A NSW Upper House committee has called for an industry halt on further coal seam gas (CSG) development until tighter controls take effect.
The committee said government should wait until the Gas Plan, containing 16 sweeping reforms for CSG development from the NSW Chief Scientist, is in place before approving any new CSG operations.
But government has argued that a gas supply crisis looms over NSW, which would hit industry and households, and called for urgent development of CSG to alleviate the impending pain.
“You won't build the trust in the community unless the legislative and regulatory system is overhauled”
In October last year the NSW Chief Scientist Professor Mary O'Kane issued 16 recommendations to beef up protection for the environment and improve the regulation of the industry.
"You won't build the trust in the community unless the legislative and regulatory system is overhauled, and the appropriate financial arrangements are put in place also,” Prof.
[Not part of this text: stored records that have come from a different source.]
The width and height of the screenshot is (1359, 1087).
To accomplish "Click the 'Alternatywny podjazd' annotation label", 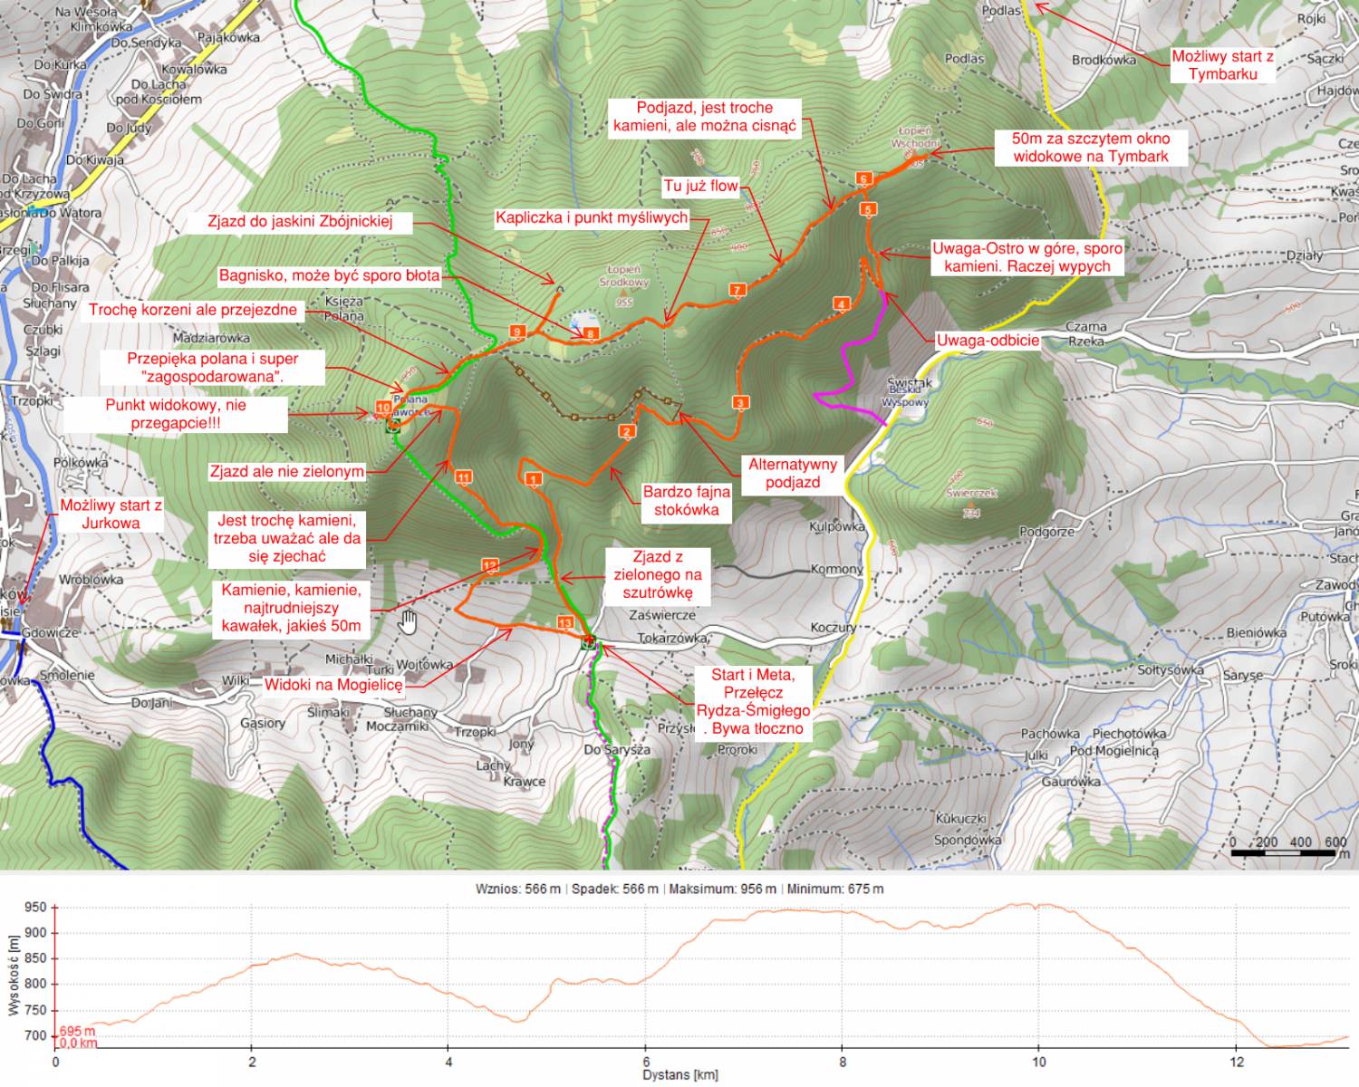I will tap(792, 474).
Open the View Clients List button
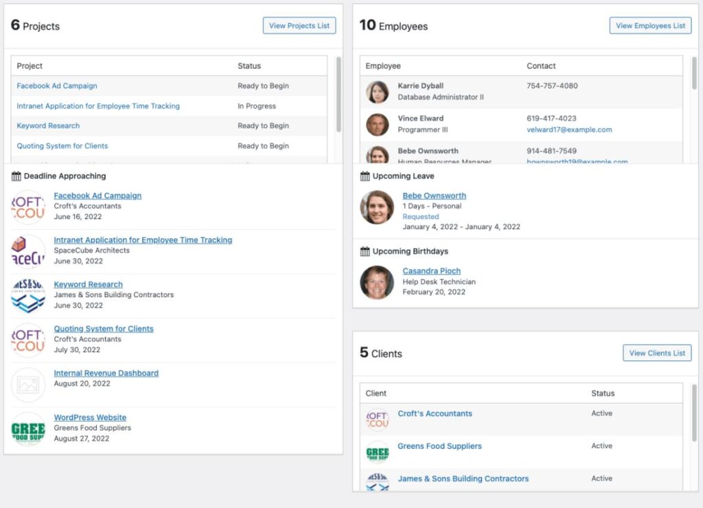The height and width of the screenshot is (508, 703). pos(657,353)
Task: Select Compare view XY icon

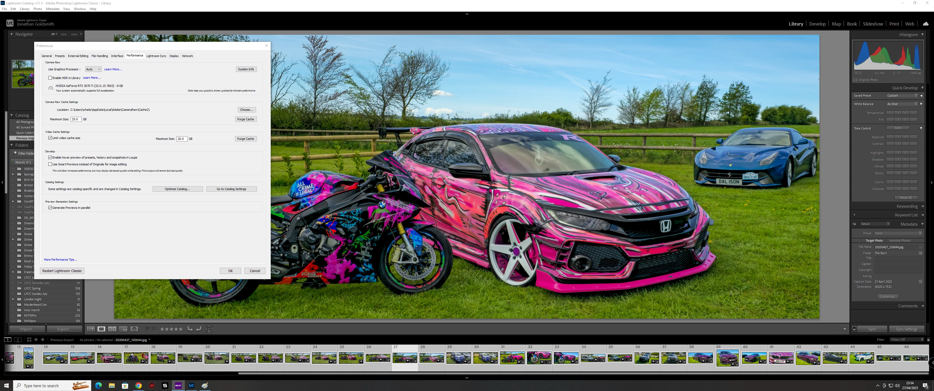Action: (x=112, y=329)
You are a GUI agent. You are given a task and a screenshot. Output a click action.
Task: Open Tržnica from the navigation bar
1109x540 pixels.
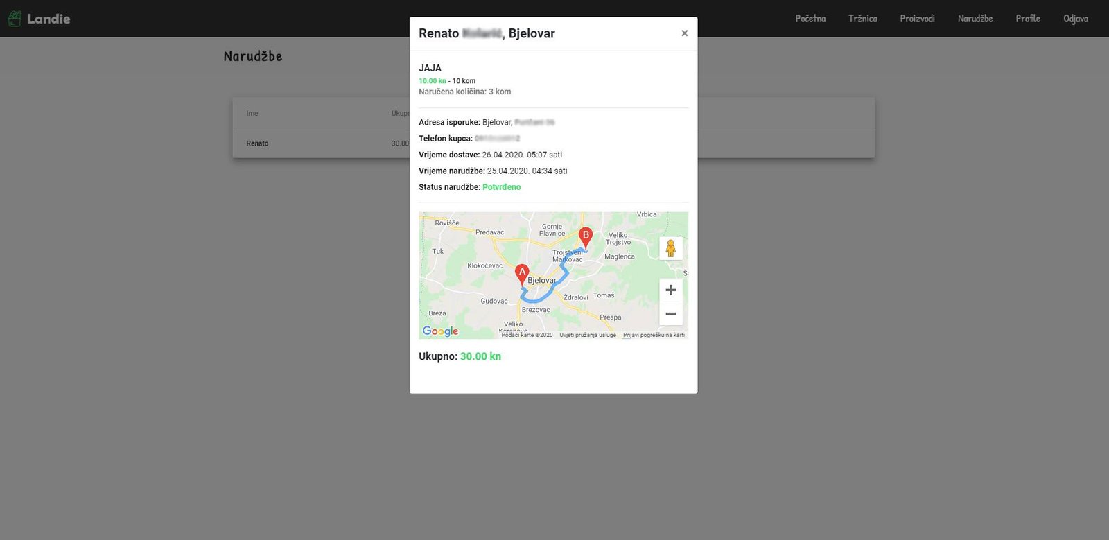pyautogui.click(x=862, y=19)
O’Kane said.
The government’s strategic release framework is slated to be in place by “halfway” through this year to “identify appropriate areas for gas exploration”.
Locations for CSG development would be selected to balance economic, environmental and social factors. The NSW government has frozen new applications for CSG exploration until the reforms are in place.
The government also supports a proposed gas pipeline from the Northern Territory.
NSW Resources Minister Anthony Roberts committed to the Chief Scientist’s reforms and wants to get gas flowing from NSW’s coal seams, to put “downward pressure” on prices and ensure security of supply for the State.
However, the committee was disappointed with Mr Roberts’ response to its question about when the reforms would be made.
“The answer provided on notice failed to provide any time frame for the implementation of the Chief Scientist’s recommendations.
“The Committee finds this response unhelpful and casts doubt on the commitment of the NSW government to implement the report of the Chief Scientist.”
Mr Roberts told The Land he had “made clear” a commitment to the reforms.
“For anyone to suggest otherwise is simply not keeping pace with the reforms set out in the NSW Gas Plan, which we are delivering.”
Retail gas prices are predicted to rise even further than the 11.2 per cent increase which has occurred over the past year, as export facilities at Gladstone in Queensland - linking the Australian market to more expensive international gas prices.
However, the committee heard increasing NSW gas production would not have a significant influence on gas prices.
The Independent Pricing and Regulatory Tribunal’s (IPART) submission said “it is unclear how the development of coal seam gas reserves in NSW might affect domestic gas prices” – in light of the relatively small amount which would be produced in NSW, compared to the global market.
The committee also heard conflicting arguments over long-term gas demand in NSW.
Government argued NSW faces gas shortages, as existing contracts are set to expire and interstate supply will be funnelled into Gladstone’s export hub.
Mr Roberts said 500 heavy manufacturers, 33,000 businesses and more than a million households rely on a secure supply of gas.
Australian Energy Market Operator (AEMO) is the government’s official forecaster. It told the inquiry total gas consumption in NSW would only fall by 1.8 per cent between 2014 to 2019.
However, the University of Melbourne Energy Institute questioned the need for new gas supply in NSW, telling the committee NSW’s gas demand would halve.
The Institute said rising gas prices would make gas fired power uncompetitive with coal for electricity generation, energy efficiency of non-gas powered home appliances such as
reverse cycle air conditioners would decrease household gas use and rising gas prices would drive some gas intensive manufacturing companies out of business and cause others to scale back on their gas use.
The Energy Institute's adviser Timothy Forcey told the committee that AEMO had not factored the predicted decline in gas use for electricity generation into their forecast.
He said AEMO acknowledged information that shows gas for energy generation is declining but did not factor that into its analysis. He argued that if AEMO had done so, forecast gas use would have been lower.